Entries on where items appear
#####
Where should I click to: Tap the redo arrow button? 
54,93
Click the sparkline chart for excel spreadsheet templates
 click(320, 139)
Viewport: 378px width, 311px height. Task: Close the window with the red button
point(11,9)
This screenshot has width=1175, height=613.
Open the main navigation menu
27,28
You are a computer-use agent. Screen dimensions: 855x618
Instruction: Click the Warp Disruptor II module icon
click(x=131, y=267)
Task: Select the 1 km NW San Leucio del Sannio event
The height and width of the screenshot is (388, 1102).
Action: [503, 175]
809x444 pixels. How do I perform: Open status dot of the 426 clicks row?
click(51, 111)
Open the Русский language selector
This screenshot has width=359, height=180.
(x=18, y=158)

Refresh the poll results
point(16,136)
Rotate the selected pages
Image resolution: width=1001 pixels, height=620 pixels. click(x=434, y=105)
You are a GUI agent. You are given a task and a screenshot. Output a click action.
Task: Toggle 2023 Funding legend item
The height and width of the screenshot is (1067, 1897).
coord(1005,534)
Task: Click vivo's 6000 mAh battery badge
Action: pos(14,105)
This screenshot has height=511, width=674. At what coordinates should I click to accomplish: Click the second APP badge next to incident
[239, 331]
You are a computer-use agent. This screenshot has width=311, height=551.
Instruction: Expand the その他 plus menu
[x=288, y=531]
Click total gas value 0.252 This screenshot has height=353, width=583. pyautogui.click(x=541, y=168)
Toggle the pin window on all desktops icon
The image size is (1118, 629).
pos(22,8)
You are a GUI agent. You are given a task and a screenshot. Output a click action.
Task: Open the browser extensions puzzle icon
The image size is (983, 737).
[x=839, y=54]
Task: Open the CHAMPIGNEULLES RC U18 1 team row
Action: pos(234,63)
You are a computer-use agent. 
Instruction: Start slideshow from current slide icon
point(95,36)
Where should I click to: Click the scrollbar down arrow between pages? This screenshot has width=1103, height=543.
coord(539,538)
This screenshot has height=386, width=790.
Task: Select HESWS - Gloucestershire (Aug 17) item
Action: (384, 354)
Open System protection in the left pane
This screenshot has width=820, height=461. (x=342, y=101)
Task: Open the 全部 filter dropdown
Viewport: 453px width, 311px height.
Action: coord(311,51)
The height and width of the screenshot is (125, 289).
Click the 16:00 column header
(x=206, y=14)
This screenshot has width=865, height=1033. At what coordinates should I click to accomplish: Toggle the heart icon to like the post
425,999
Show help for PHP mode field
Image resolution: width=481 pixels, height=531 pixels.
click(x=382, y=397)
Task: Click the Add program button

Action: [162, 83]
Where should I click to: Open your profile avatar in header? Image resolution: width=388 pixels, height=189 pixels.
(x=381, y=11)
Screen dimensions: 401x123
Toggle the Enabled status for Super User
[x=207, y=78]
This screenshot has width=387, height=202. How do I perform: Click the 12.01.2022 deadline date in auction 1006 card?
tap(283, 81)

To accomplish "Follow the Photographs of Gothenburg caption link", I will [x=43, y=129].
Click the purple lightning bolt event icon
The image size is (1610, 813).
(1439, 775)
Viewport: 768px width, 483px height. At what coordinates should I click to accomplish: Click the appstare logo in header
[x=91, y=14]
#####
OBJECTIVE: Please turn every line of the material above into a numbered list, leaving out the blank lines.

RESULT FOR THIS TASK:
1. Where should I click to: Tap the redo arrow button? 
2. 54,93
3. Click the sparkline chart for excel spreadsheet templates
4.  click(320, 139)
5. Viewport: 378px width, 311px height. Task: Close the window with the red button
6. point(11,9)
7. This screenshot has width=1175, height=613.
8. Open the main navigation menu
9. 27,28
10. You are a computer-use agent. Screen dimensions: 855x618
11. Instruction: Click the Warp Disruptor II module icon
12. click(x=131, y=267)
13. Task: Select the 1 km NW San Leucio del Sannio event
14. The height and width of the screenshot is (388, 1102).
15. Action: [503, 175]
16. 809x444 pixels. How do I perform: Open status dot of the 426 clicks row?
17. click(51, 111)
18. Open the Русский language selector
19. This screenshot has width=359, height=180.
20. (x=18, y=158)
21. Refresh the poll results
22. point(16,136)
23. Rotate the selected pages
24. Image resolution: width=1001 pixels, height=620 pixels. click(x=434, y=105)
25. You are a GUI agent. You are given a task and a screenshot. Output a click action.
26. Task: Toggle 2023 Funding legend item
27. The height and width of the screenshot is (1067, 1897).
28. coord(1005,534)
29. Task: Click vivo's 6000 mAh battery badge
30. Action: pos(14,105)
31. This screenshot has height=511, width=674. At what coordinates should I click to accomplish: Click the second APP badge next to incident
32. [239, 331]
33. You are a computer-use agent. This screenshot has width=311, height=551.
34. Instruction: Expand the その他 plus menu
35. [x=288, y=531]
36. Click total gas value 0.252 This screenshot has height=353, width=583. pyautogui.click(x=541, y=168)
37. Toggle the pin window on all desktops icon
38. The image size is (1118, 629).
39. pos(22,8)
40. You are a GUI agent. You are given a task and a screenshot. Output a click action.
41. Task: Open the browser extensions puzzle icon
42. The image size is (983, 737).
43. [x=839, y=54]
44. Task: Open the CHAMPIGNEULLES RC U18 1 team row
45. Action: pos(234,63)
46. You are a computer-use agent. 
47. Instruction: Start slideshow from current slide icon
48. point(95,36)
49. Where should I click to: Click the scrollbar down arrow between pages? This screenshot has width=1103, height=543.
50. coord(539,538)
51. This screenshot has height=386, width=790.
52. Task: Select HESWS - Gloucestershire (Aug 17) item
53. Action: (384, 354)
54. Open System protection in the left pane
55. This screenshot has width=820, height=461. (x=342, y=101)
56. Task: Open the 全部 filter dropdown
57. Viewport: 453px width, 311px height.
58. Action: coord(311,51)
59. The height and width of the screenshot is (125, 289).
60. Click the 16:00 column header
61. (x=206, y=14)
62. This screenshot has width=865, height=1033. At what coordinates should I click to accomplish: Toggle the heart icon to like the post
63. 425,999
64. Show help for PHP mode field
65. Image resolution: width=481 pixels, height=531 pixels.
66. click(x=382, y=397)
67. Task: Click the Add program button
68. Action: [162, 83]
69. Where should I click to: Open your profile avatar in header? Image resolution: width=388 pixels, height=189 pixels.
70. (x=381, y=11)
71. Screen dimensions: 401x123
72. Toggle the Enabled status for Super User
73. [x=207, y=78]
74. This screenshot has width=387, height=202. How do I perform: Click the 12.01.2022 deadline date in auction 1006 card?
75. tap(283, 81)
76. To accomplish "Follow the Photographs of Gothenburg caption link", I will [x=43, y=129].
77. Click the purple lightning bolt event icon
78. The image size is (1610, 813).
79. (1439, 775)
80. Viewport: 768px width, 483px height. At what coordinates should I click to accomplish: Click the appstare logo in header
81. [x=91, y=14]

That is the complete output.